** BEGIN Material for the task **

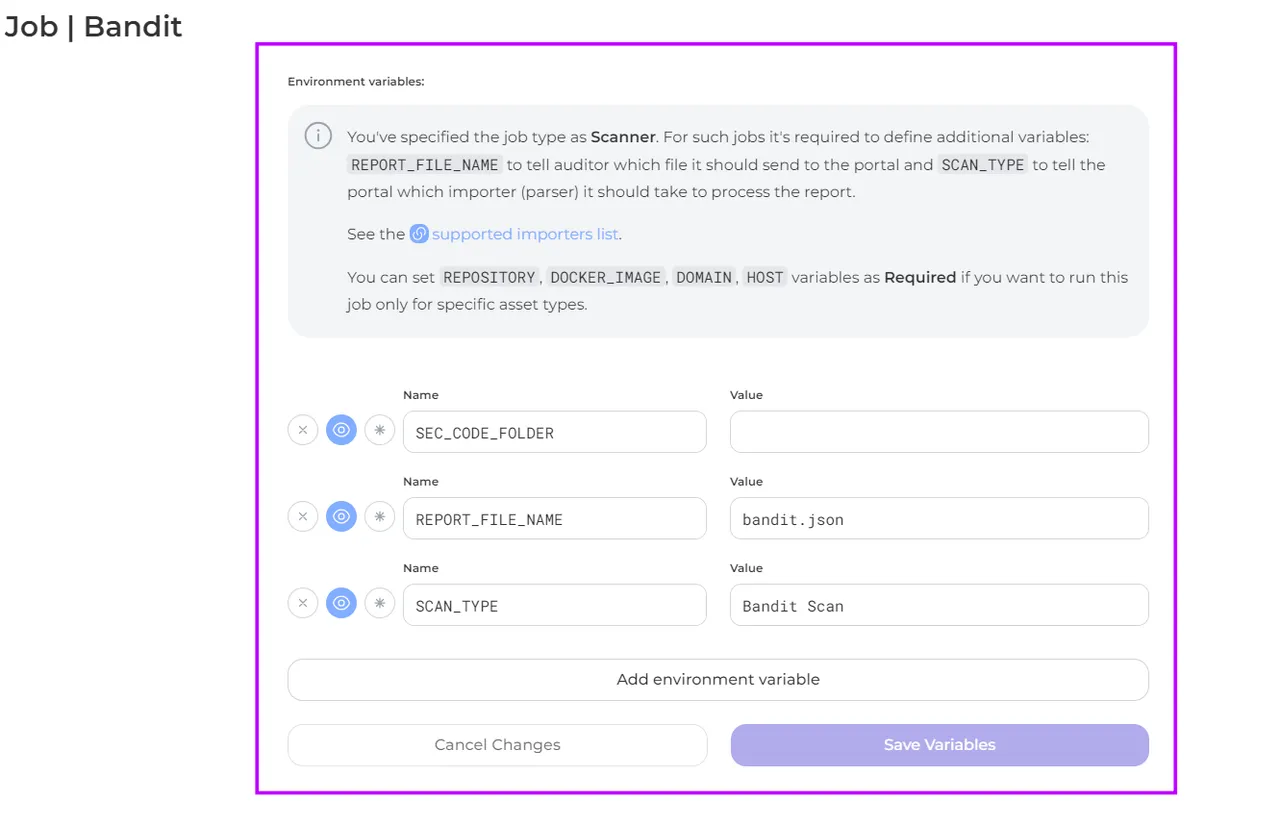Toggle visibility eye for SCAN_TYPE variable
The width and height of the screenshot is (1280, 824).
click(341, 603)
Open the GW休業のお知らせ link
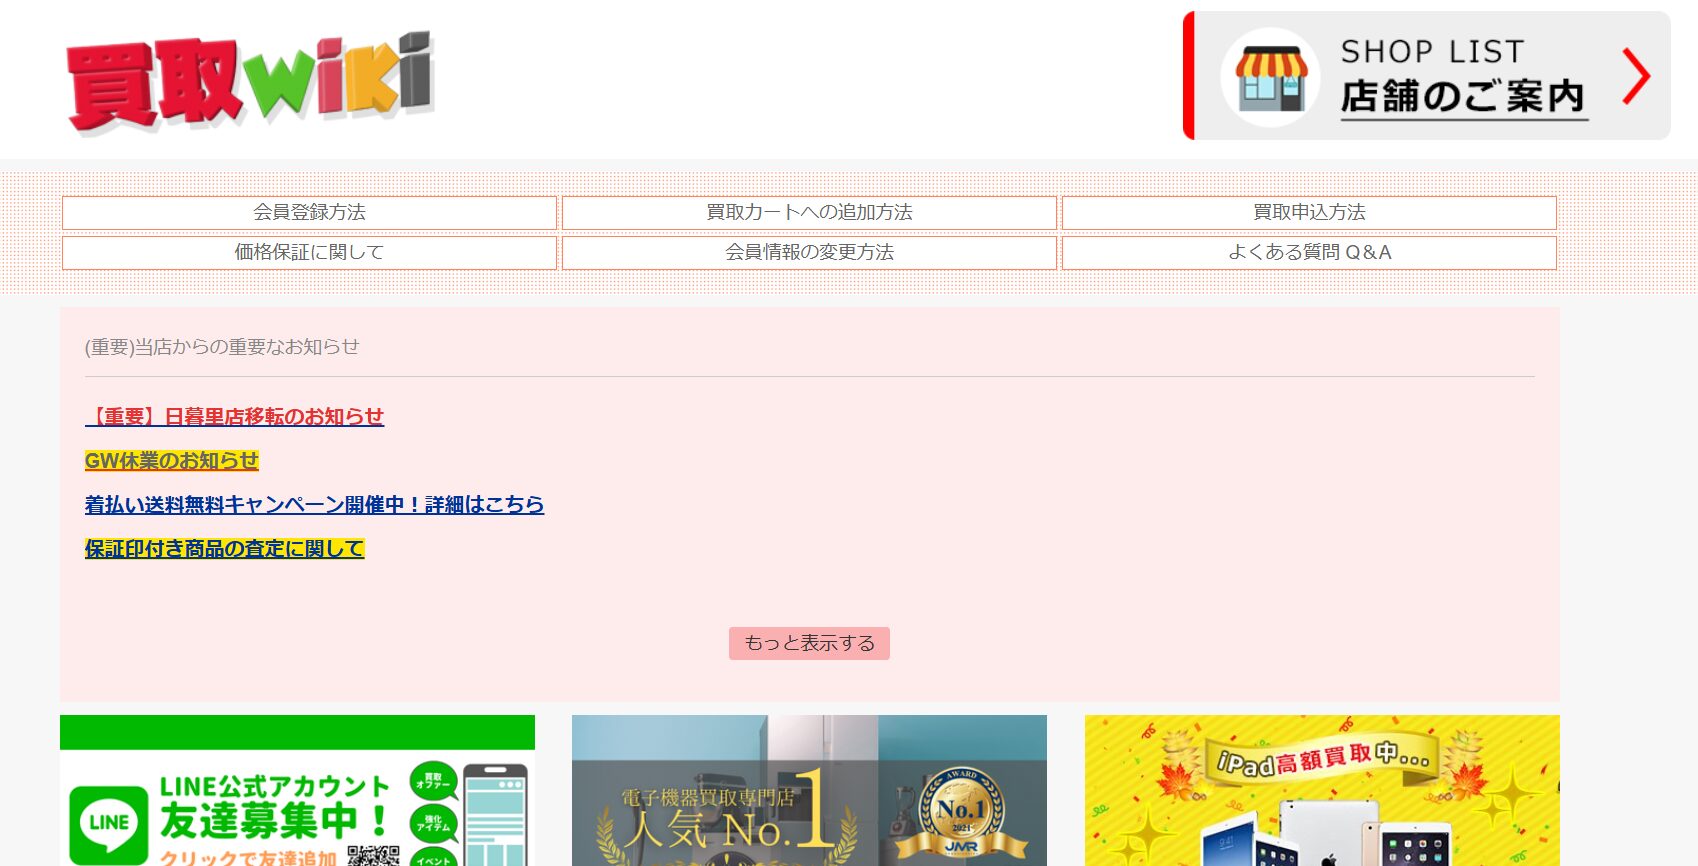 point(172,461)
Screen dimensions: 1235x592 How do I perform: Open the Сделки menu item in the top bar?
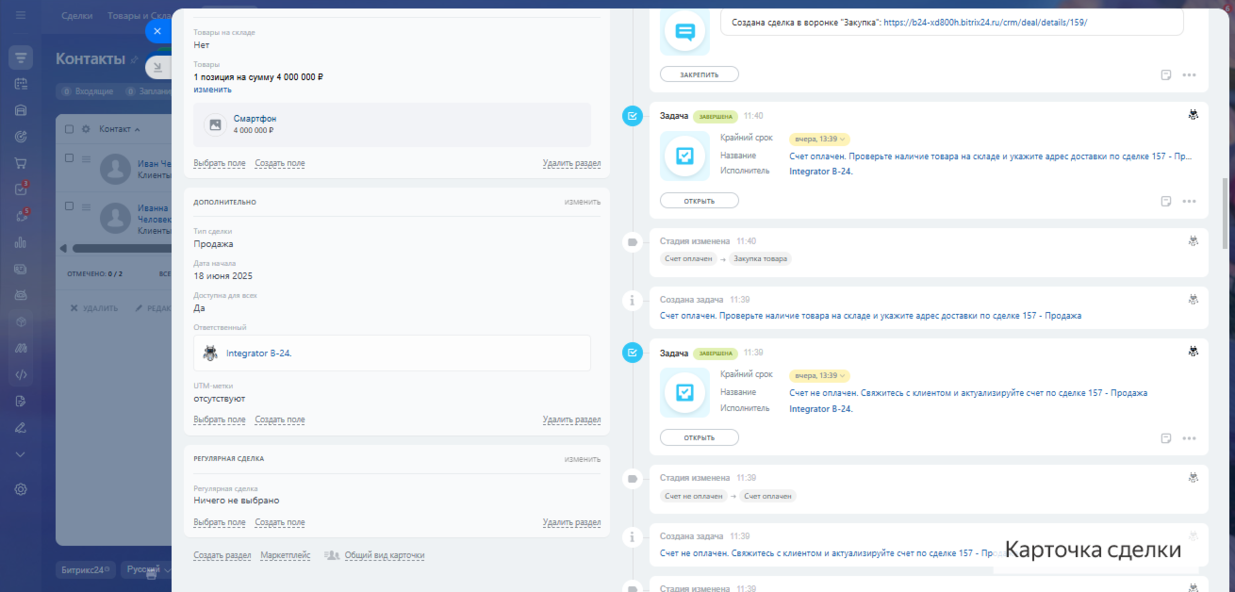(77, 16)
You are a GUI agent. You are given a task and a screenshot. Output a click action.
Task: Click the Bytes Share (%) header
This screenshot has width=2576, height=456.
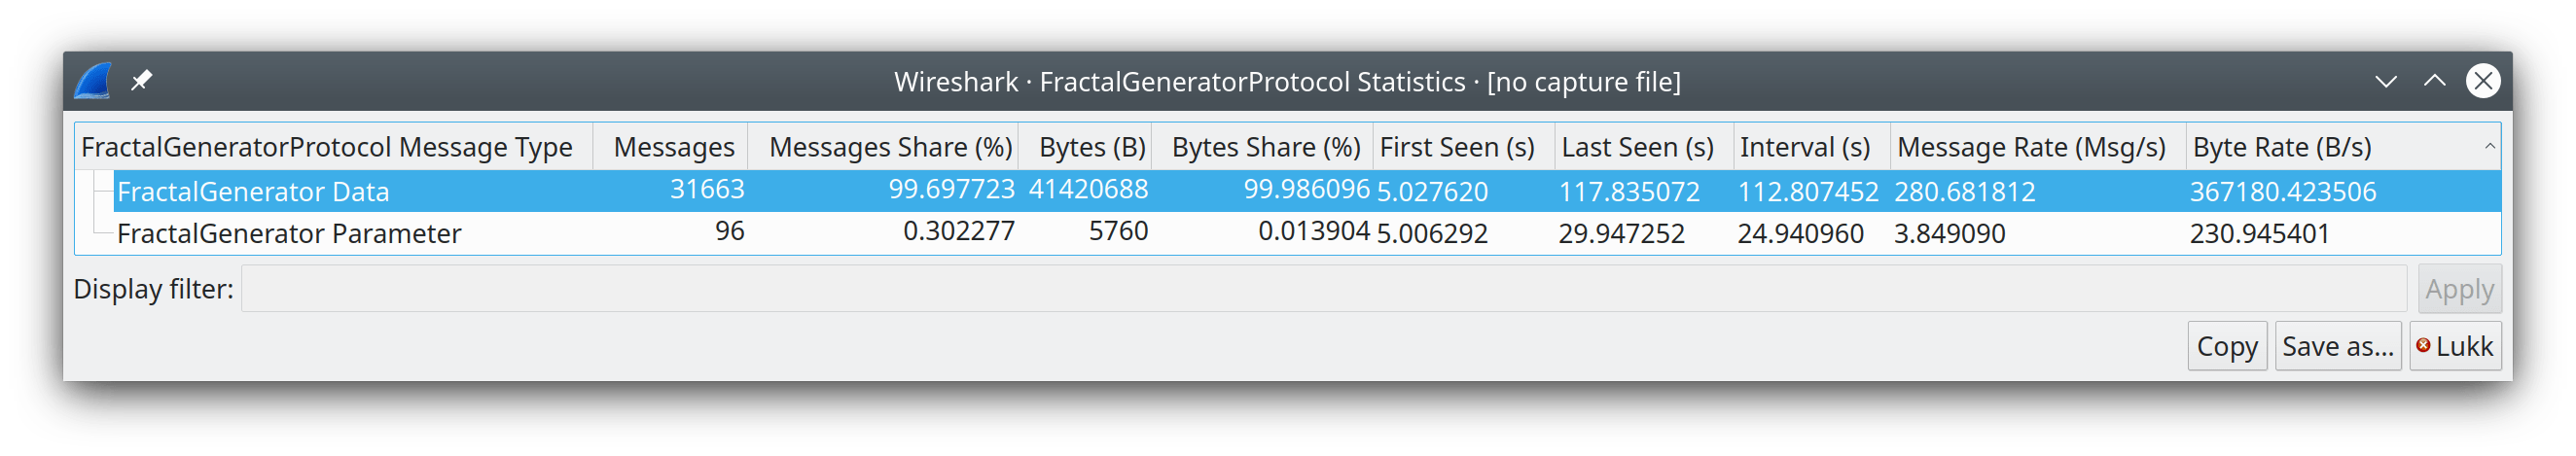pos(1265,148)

** END Material for the task **

Copy out all of the entries above with "Open" substituted by "Select" and nothing else changed, leaving out the pictures.

** Task result **
Toggle visibility eye for SCAN_TYPE variable
The width and height of the screenshot is (1280, 824).
click(341, 603)
Select the GW休業のお知らせ link
 point(172,461)
Screen dimensions: 1235x592 How do I perform: Select the Сделки menu item in the top bar?
(77, 16)
You are a GUI agent. You are given a task and a screenshot. Output a click action.
Task: Click the Bytes Share (%) header
This screenshot has width=2576, height=456.
pos(1265,148)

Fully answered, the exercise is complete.